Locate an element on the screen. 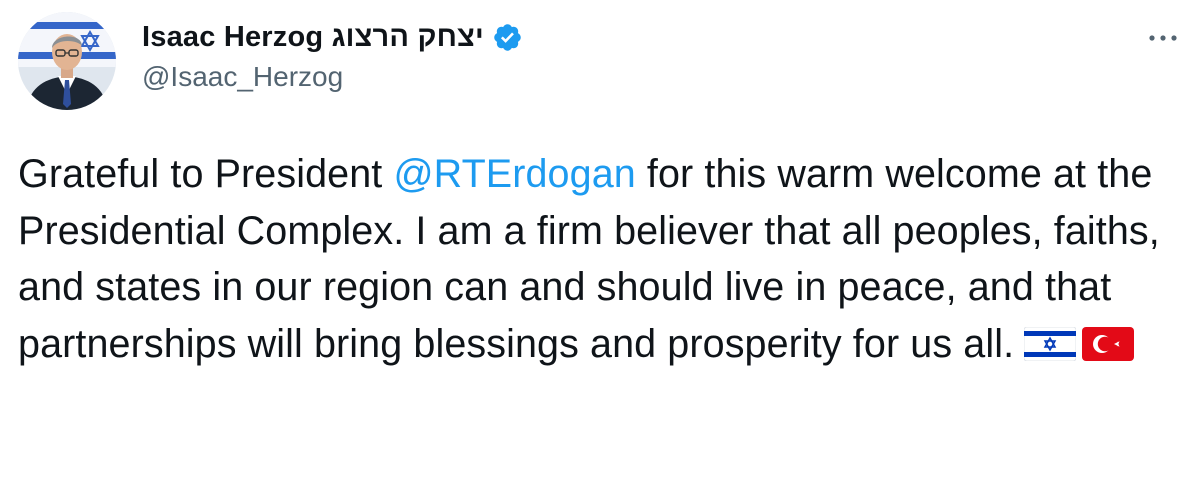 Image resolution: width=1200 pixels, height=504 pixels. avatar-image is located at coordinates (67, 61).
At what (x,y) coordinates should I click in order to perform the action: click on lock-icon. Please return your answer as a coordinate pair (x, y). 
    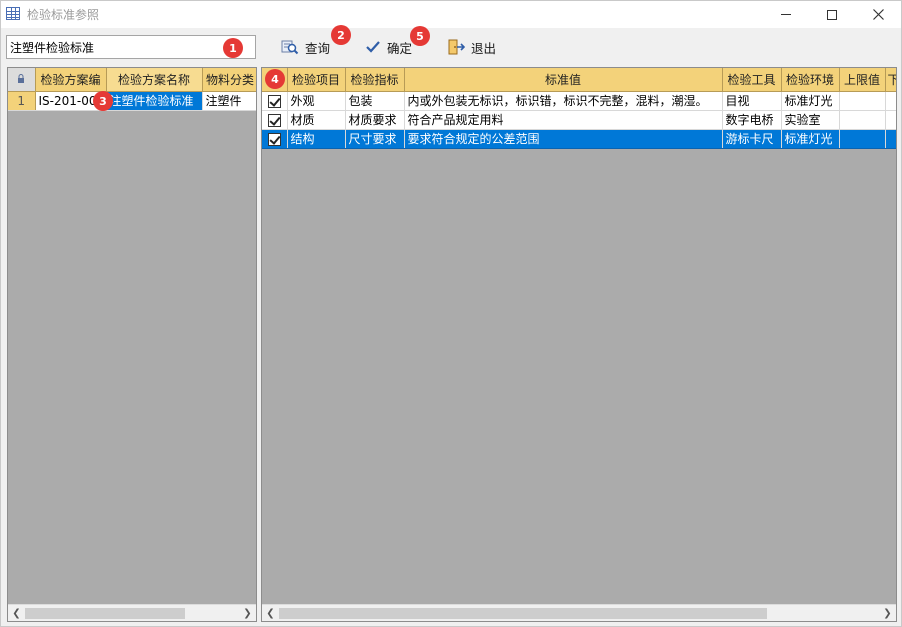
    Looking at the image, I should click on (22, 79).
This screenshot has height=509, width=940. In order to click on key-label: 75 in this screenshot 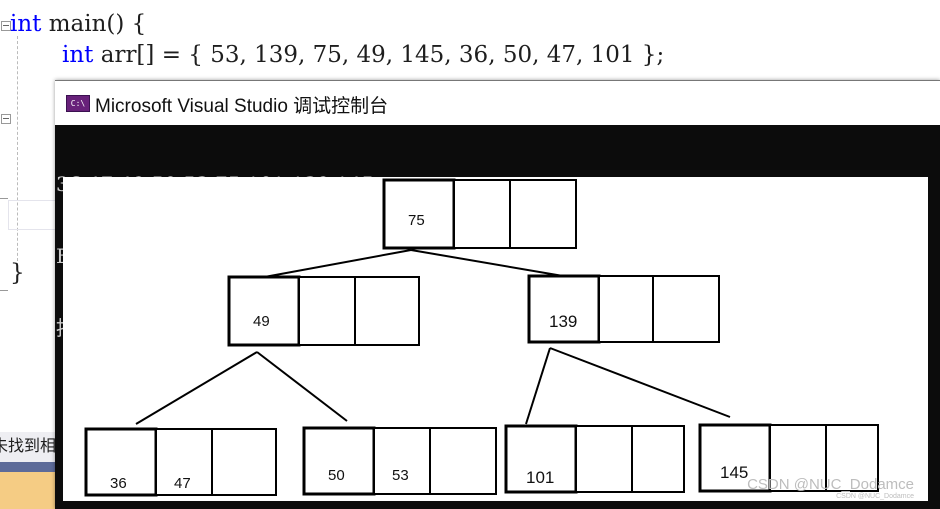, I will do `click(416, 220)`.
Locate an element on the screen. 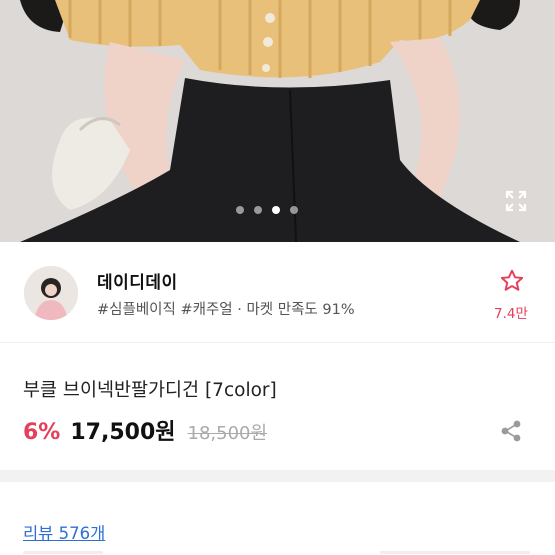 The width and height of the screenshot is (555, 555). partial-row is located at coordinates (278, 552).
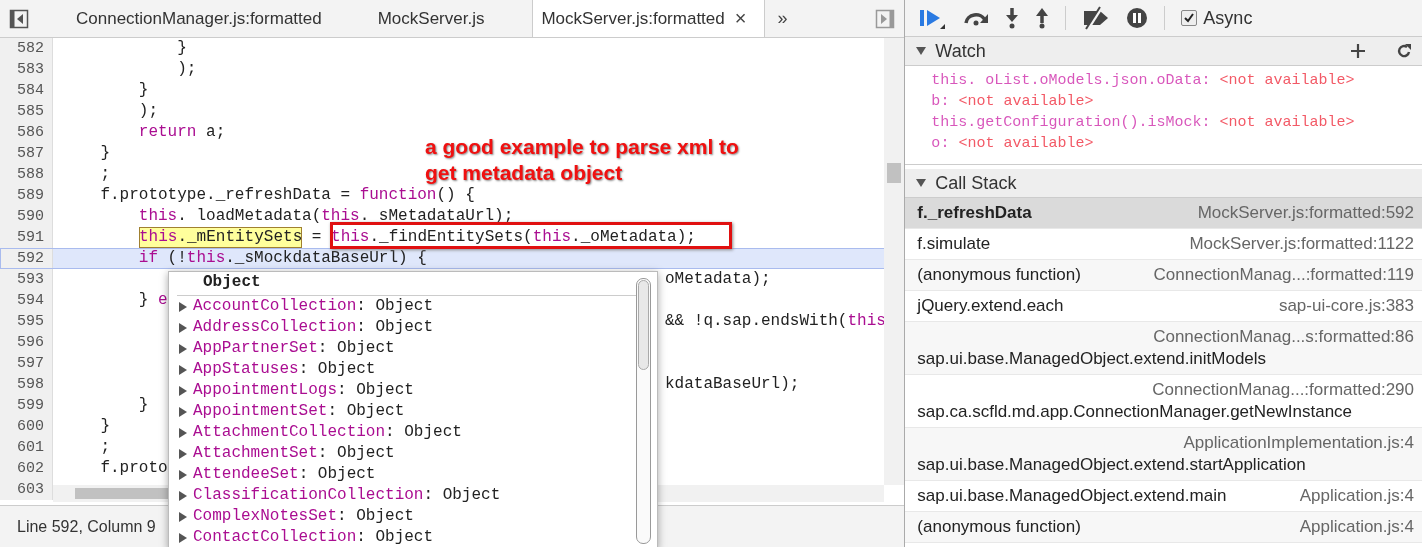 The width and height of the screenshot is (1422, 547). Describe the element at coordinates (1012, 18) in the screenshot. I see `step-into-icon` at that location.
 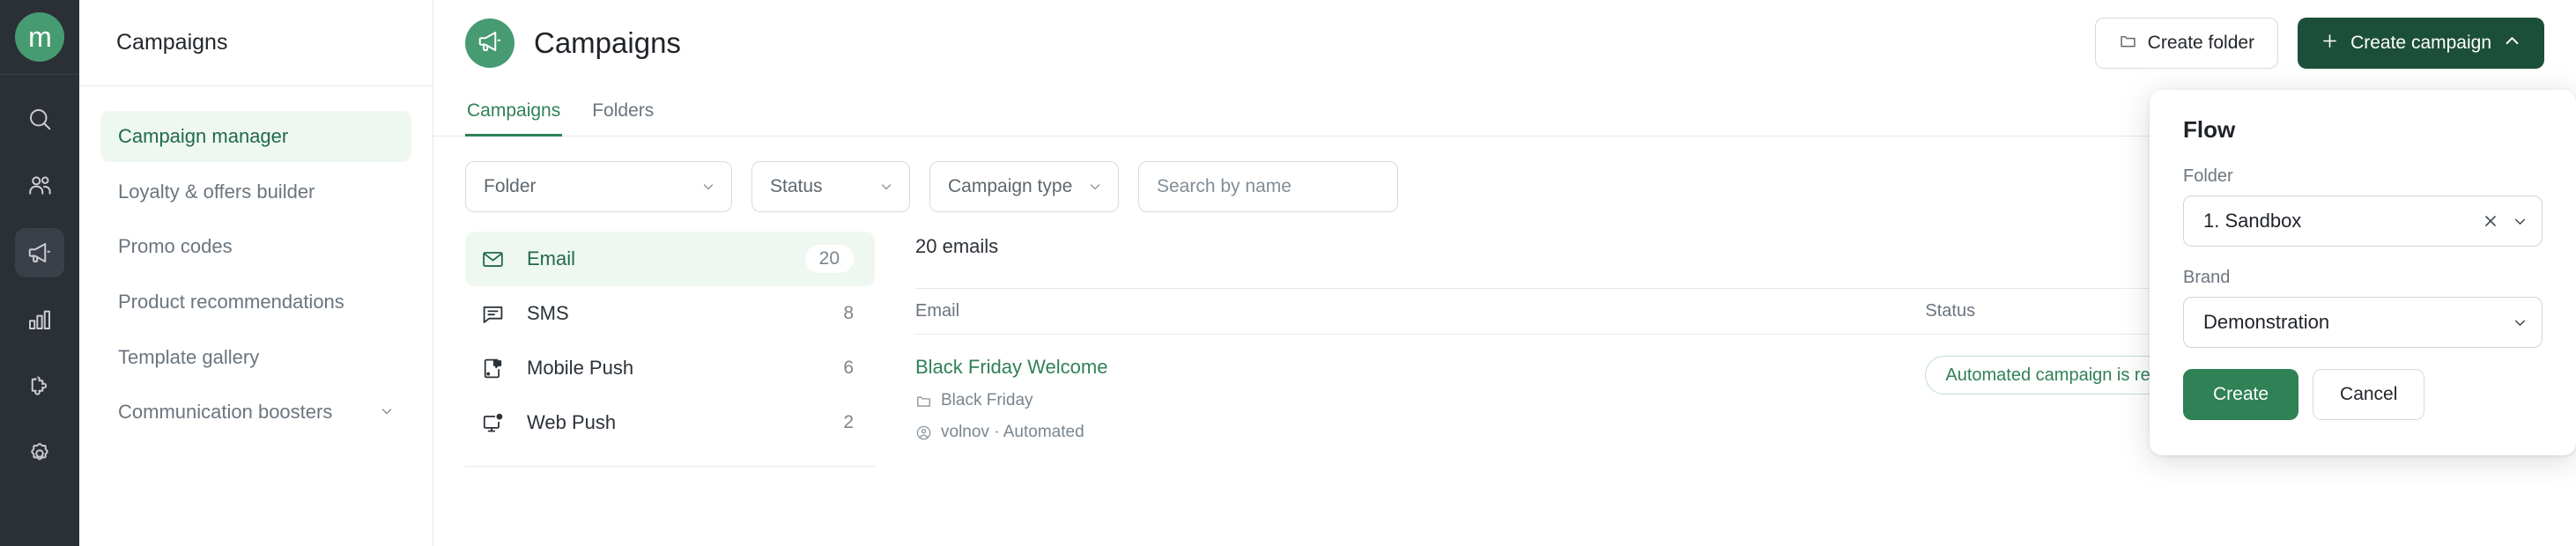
* * * * *
WORK INSTRUCTION: Gather every line from the rows above that contains the string "should", treating uppercase and lowercase as different.

EXERCISE RESULT:
At what (x,y) coordinates should I click in order to perform the action: click on lock-icon. Please return your answer as a coordinate pair (x, y). 
    Looking at the image, I should click on (22, 79).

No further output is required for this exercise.